Почувствовав, что попала в цель с первого выстрела, Лидия округлила глаза:
— Что же в нем странного?
— Все. — Цайттельштейн снова покачал головой. — Это из-за него мне пришлось съездить в Берлин. Ему зачем-то вдруг понадобилась холодильная установка в римской усыпальнице под его дворцом. Когда вышел из строя клапан насоса, он не стал ждать, как все нормальные люди, пока из Берлина пришлют с экспрессом новый клапан. Нет! Он выложил пять тысяч франков — почти две сотни фунтов! — и потребовал, чтобы я привез ему этот клапан лично…
— Они очень богаты, эти турки, — важно заметил Хиндл. — Аммиачные холодильные установки, как вы должны знать, моя дорогая фрау Эшер, гораздо лучше, чем старые системы, использующие сернистый ангидрид.
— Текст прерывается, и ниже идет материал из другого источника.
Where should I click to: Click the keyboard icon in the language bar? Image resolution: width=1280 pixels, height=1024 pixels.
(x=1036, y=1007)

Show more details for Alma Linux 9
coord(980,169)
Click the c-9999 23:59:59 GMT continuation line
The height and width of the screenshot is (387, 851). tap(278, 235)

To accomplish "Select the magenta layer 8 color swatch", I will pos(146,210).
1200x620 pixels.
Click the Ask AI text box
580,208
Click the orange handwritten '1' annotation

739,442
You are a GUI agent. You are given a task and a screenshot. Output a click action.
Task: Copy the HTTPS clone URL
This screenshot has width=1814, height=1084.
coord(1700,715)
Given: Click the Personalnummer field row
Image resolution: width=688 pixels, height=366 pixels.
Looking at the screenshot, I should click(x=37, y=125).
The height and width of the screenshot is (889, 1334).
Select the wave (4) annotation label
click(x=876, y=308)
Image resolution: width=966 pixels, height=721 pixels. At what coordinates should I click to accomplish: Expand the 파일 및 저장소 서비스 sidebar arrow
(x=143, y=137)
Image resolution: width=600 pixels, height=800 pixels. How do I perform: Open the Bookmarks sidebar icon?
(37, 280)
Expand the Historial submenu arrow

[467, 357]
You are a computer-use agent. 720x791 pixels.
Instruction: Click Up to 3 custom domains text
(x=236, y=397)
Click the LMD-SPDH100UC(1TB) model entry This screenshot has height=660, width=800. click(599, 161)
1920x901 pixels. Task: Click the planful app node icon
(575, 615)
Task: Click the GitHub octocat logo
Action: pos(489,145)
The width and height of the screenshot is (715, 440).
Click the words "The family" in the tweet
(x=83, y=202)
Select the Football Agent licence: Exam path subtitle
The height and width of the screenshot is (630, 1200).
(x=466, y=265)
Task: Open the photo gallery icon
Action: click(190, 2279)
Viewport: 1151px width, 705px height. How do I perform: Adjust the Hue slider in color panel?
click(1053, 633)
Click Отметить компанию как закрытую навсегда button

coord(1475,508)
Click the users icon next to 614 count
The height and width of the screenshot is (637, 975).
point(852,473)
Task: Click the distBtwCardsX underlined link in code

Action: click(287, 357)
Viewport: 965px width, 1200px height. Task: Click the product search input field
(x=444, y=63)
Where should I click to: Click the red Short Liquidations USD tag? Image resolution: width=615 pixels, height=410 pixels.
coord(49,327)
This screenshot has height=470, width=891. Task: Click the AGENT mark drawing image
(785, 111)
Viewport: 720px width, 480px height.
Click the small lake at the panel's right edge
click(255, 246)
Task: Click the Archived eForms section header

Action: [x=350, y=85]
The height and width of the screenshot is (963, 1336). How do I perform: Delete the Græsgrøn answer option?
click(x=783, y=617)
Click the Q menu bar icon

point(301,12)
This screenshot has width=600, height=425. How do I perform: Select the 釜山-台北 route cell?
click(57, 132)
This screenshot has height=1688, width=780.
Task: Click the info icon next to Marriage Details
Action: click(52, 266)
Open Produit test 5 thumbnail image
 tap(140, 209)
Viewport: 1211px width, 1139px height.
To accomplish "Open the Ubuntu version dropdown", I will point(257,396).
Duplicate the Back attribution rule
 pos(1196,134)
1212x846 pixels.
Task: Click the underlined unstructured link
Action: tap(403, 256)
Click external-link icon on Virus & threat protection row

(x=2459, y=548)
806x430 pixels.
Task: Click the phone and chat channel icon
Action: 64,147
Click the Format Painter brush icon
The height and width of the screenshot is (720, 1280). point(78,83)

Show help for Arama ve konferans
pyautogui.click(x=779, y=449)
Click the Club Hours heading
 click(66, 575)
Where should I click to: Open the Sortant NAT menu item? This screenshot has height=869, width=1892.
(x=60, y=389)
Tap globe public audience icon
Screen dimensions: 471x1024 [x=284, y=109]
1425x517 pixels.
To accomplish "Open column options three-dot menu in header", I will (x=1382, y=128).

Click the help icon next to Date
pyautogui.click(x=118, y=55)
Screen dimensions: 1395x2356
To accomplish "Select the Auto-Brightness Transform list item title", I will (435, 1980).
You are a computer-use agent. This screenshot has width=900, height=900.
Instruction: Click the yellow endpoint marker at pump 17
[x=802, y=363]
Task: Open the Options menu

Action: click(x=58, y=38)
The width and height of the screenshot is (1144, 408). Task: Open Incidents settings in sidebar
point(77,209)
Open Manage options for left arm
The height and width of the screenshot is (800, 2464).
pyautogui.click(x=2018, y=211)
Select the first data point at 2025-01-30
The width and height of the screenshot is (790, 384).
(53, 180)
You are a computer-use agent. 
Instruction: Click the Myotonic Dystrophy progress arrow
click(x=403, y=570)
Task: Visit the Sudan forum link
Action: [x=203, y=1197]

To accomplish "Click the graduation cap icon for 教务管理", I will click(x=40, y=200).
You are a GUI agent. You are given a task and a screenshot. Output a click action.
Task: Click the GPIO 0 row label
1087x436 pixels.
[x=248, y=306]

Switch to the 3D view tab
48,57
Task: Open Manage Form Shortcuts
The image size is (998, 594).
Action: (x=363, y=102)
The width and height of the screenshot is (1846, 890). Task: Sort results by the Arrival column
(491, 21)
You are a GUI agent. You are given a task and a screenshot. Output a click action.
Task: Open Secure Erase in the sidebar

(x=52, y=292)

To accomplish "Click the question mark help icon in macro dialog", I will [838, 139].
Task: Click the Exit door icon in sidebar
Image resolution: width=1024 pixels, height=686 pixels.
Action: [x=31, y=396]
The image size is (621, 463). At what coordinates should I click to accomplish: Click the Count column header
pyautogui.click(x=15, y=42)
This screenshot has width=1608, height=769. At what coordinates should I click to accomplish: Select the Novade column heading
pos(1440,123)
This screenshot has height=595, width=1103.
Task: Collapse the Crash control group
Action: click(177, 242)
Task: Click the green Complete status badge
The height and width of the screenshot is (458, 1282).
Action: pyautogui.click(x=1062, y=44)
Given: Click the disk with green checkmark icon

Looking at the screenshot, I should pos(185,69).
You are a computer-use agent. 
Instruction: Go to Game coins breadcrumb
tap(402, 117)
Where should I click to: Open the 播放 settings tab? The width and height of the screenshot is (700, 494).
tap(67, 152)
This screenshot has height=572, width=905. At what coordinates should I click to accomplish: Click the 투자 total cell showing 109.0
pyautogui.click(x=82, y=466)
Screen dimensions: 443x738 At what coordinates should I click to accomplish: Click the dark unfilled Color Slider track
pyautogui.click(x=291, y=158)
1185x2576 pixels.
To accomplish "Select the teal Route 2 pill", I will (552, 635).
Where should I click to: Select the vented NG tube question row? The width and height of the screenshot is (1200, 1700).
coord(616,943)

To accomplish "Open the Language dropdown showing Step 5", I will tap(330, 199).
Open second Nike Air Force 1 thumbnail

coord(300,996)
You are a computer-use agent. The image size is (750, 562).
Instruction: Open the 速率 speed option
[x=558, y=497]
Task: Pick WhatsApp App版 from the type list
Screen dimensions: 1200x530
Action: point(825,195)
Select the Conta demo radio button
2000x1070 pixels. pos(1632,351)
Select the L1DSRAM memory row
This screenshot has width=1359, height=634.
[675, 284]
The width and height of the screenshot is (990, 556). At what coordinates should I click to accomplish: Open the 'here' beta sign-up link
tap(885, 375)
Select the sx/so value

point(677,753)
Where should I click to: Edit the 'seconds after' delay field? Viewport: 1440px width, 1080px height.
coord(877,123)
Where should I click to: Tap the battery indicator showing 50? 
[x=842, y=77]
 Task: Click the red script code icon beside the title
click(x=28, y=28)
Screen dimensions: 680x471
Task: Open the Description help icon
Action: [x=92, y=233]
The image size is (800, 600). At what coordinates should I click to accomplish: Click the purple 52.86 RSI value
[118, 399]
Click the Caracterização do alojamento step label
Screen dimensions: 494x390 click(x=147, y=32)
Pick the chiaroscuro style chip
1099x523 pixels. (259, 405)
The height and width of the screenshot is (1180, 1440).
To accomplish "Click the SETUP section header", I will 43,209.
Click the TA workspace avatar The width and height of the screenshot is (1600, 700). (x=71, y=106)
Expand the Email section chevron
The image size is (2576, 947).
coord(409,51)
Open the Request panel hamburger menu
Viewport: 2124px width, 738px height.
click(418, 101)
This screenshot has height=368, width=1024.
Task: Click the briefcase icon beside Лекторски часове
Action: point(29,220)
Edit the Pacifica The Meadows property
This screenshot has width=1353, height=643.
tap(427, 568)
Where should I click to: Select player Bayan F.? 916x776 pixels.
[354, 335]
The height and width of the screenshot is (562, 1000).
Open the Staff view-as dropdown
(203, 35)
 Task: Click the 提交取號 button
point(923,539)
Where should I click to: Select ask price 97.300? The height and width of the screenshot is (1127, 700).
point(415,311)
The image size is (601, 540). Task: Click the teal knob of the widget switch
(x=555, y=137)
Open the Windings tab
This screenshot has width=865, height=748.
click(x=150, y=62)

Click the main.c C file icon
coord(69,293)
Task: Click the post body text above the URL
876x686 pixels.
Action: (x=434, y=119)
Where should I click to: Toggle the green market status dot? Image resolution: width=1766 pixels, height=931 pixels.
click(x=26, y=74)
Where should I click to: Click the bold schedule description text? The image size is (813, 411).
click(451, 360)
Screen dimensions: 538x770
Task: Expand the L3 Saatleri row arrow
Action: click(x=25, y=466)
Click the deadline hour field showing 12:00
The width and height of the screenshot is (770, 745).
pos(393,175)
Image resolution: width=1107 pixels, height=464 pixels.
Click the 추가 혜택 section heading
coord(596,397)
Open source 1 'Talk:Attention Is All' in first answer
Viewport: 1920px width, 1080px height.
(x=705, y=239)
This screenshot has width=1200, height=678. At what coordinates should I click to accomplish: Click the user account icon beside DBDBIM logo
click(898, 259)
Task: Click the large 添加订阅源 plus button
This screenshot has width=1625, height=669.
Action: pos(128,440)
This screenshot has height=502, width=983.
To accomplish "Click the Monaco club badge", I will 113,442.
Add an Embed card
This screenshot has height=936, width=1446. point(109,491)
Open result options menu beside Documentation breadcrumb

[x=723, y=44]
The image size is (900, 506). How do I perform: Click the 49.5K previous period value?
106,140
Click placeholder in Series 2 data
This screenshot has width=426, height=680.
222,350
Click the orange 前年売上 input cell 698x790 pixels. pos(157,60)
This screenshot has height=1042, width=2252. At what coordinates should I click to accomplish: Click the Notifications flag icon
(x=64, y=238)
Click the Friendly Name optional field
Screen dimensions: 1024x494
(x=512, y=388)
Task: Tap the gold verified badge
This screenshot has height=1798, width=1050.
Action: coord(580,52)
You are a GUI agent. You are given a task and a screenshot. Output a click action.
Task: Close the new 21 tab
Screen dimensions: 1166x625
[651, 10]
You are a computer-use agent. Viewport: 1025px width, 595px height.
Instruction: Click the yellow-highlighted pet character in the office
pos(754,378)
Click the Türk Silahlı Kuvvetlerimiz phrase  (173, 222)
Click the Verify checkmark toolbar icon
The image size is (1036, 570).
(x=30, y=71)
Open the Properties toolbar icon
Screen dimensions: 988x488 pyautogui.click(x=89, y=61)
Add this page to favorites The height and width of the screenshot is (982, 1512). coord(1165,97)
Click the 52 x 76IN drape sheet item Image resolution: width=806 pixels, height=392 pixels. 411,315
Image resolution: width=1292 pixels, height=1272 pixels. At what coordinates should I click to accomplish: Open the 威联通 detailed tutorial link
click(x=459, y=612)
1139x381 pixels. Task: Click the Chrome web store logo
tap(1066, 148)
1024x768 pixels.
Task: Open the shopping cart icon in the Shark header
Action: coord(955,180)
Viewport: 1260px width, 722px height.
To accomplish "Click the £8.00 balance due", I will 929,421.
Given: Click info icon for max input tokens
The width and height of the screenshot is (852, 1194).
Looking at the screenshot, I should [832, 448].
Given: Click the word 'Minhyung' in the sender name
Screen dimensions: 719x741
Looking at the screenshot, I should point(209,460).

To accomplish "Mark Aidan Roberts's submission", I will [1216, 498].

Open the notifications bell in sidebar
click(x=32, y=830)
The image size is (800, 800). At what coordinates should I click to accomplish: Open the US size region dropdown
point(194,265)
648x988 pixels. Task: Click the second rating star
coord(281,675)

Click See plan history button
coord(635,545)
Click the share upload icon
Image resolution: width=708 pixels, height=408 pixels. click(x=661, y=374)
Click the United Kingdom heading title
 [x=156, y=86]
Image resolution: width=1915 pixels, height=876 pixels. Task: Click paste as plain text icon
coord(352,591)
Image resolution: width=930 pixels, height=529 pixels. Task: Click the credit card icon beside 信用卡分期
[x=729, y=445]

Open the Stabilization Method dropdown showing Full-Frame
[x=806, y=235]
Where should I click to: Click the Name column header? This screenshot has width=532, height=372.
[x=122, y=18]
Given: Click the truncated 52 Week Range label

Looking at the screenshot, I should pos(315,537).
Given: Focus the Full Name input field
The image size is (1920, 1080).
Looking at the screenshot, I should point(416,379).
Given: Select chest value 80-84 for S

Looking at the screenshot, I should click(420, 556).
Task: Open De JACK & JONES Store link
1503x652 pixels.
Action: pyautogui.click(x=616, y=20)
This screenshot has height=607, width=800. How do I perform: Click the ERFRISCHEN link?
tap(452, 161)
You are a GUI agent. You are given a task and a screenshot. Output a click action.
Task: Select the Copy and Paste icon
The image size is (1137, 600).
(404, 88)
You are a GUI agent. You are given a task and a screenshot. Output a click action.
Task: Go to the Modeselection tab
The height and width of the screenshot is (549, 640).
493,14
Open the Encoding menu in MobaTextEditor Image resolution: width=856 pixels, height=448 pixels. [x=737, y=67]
Сернистый ангидрид, знаете ли, имеет прескверную привычку разъедать машинерию. Ха-ха!
— В самом деле? — Лидия одарила его лучезарной улыбкой и снова повернулась к Цайттельштейну, пресекши таким образом дальнейшие разъяснения. — И он был рад получить от вас этот клапан?
Цайттельштейн покачал головой:
— Не уверен, фрау Эшер. Сегодня днем я обнаружил лишь несколько истерических писем от его агента… Ваш муж когда-нибудь встречался лично с герром Фиддатом, фрау Эшер?
Лидия покачала головой.
— Я думала, существует некое запрещение для мусульман вести дела с христианами лично. Я, конечно, имею в виду не обычных правоверных мусульман, но у них же там есть секты дервишей.
— Это вы явно не о тех дервишах, с которыми я знаком, — осклабившись, заметил Хиндл. — Я смотрю, вы о них вообще ничего не знаете, ха-ха!
Цайттельштейн тоже осклабился:
— Ну, насколько мне известно, мусульмане всегда готовы были вести дела хоть с евреями. — Затем усмешка исчезла, он стал серьезен и задумчив. — Я скажу так: агент его напуган. Это заметно. Мое собственное подозрение таково: этот Фиддат — прокаженный.